High-dose dual-antibiotic loaded cement for hip hemiarthroplasty in the UK (WHiTE 8): a randomised controlled trial.
Agni NR., Costa ML., Achten J., Peckham N., Dutton SJ., Png ME., Reed MR., WHiTE 8 Investigators None.
BACKGROUND: Hip fracture is the most common injury requiring treatment in hospital. Controversy exists regarding the use of antibiotic loaded bone cement in hip fractures treated with hemiarthroplasty. We aimed to compare the rate of deep surgical site infection in patients receiving high-dose dual-antibiotic loaded cement versus standard care single-antibiotic loaded cement.

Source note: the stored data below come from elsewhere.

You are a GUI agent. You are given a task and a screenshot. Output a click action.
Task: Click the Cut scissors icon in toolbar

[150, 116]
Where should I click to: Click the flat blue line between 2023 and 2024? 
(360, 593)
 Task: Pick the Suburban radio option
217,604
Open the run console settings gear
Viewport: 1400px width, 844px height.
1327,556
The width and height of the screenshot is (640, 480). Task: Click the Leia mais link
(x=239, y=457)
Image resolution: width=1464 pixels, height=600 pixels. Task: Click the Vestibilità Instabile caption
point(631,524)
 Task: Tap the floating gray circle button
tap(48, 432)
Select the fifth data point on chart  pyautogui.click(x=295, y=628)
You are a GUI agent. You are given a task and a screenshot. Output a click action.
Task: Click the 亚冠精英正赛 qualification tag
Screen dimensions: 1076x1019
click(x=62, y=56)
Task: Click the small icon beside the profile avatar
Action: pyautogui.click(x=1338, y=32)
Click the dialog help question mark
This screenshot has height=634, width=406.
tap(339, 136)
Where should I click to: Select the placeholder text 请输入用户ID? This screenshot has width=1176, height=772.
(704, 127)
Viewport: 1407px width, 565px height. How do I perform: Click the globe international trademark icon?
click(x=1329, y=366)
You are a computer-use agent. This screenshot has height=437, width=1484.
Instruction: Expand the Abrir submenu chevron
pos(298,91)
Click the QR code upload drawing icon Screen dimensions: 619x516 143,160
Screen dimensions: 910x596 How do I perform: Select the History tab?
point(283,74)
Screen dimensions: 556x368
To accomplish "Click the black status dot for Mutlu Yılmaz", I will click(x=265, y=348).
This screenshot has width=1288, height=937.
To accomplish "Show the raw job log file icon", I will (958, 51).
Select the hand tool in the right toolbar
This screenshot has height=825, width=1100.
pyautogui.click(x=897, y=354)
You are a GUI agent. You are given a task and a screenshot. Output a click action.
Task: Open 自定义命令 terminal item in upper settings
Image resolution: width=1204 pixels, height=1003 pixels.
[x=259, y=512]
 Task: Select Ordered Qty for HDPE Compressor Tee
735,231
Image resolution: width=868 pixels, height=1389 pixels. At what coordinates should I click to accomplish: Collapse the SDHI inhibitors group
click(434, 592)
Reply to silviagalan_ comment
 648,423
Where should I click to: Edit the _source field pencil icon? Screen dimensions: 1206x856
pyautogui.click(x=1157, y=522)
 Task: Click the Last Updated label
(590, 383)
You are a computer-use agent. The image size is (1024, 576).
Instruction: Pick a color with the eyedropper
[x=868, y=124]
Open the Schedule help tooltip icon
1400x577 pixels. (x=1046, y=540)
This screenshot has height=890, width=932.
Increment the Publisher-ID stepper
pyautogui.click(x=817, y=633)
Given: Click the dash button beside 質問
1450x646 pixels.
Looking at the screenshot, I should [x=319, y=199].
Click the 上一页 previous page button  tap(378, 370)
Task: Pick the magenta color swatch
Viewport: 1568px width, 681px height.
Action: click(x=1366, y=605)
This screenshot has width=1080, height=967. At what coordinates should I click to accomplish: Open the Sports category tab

METHODS: We included people aged 60 years and older with a hip fracture attending 26 UK hospitals in this randomised superiority trial. Participants undergoing cemented hemiarthroplasty were randomly allocated in a 1:1 ratio to either a standard care single-antibiotic loaded cement or high-dose dual-antibiotic loaded cement. Participants and outcome assessors were masked to the treatment allocation. The primary outcome was deep surgical site infection at 90 days post-randomisation as defined by the US Centers for Disease Control and Prevention in an as-randomised population of consenting participants with available data at 120 days. Secondary outcomes were quality of life, mortality, antibiotic use, mobility, and residential status at day 120. The trial is registered with ISRCTN15606075. FINDINGS: Between Aug 17, 2018, and Aug 5, 2021, 4936 participants were randomly assigned to either standard care single-antibiotic loaded cement (2453 participants) or high-dose dual-antibiotic loaded cement (2483 participants). 38 (1·7%) of 2183 participants with follow-up data in the single-antibiotic loaded cement group had a deep surgical site infection by 90 days post-randomisation, as did 27 (1·2%) of 2214 participants in the high-dose dual-antibiotic loaded cement group (adjusted odds ratio 1·43; 95% CI 0·87-2·35; p=0·16). INTERPRETATION: In this trial, the use of high-dose dual-antibiotic loaded cement did not reduce the rate of deep surgical site deep infection among people aged 60 years or older receiving a hemiarthroplasty for intracapsular fracture of the hip. FUNDING: Heraeus Medical. Supported by the UK National Institute for Health and Care Research Oxford Biomedical Research Centre.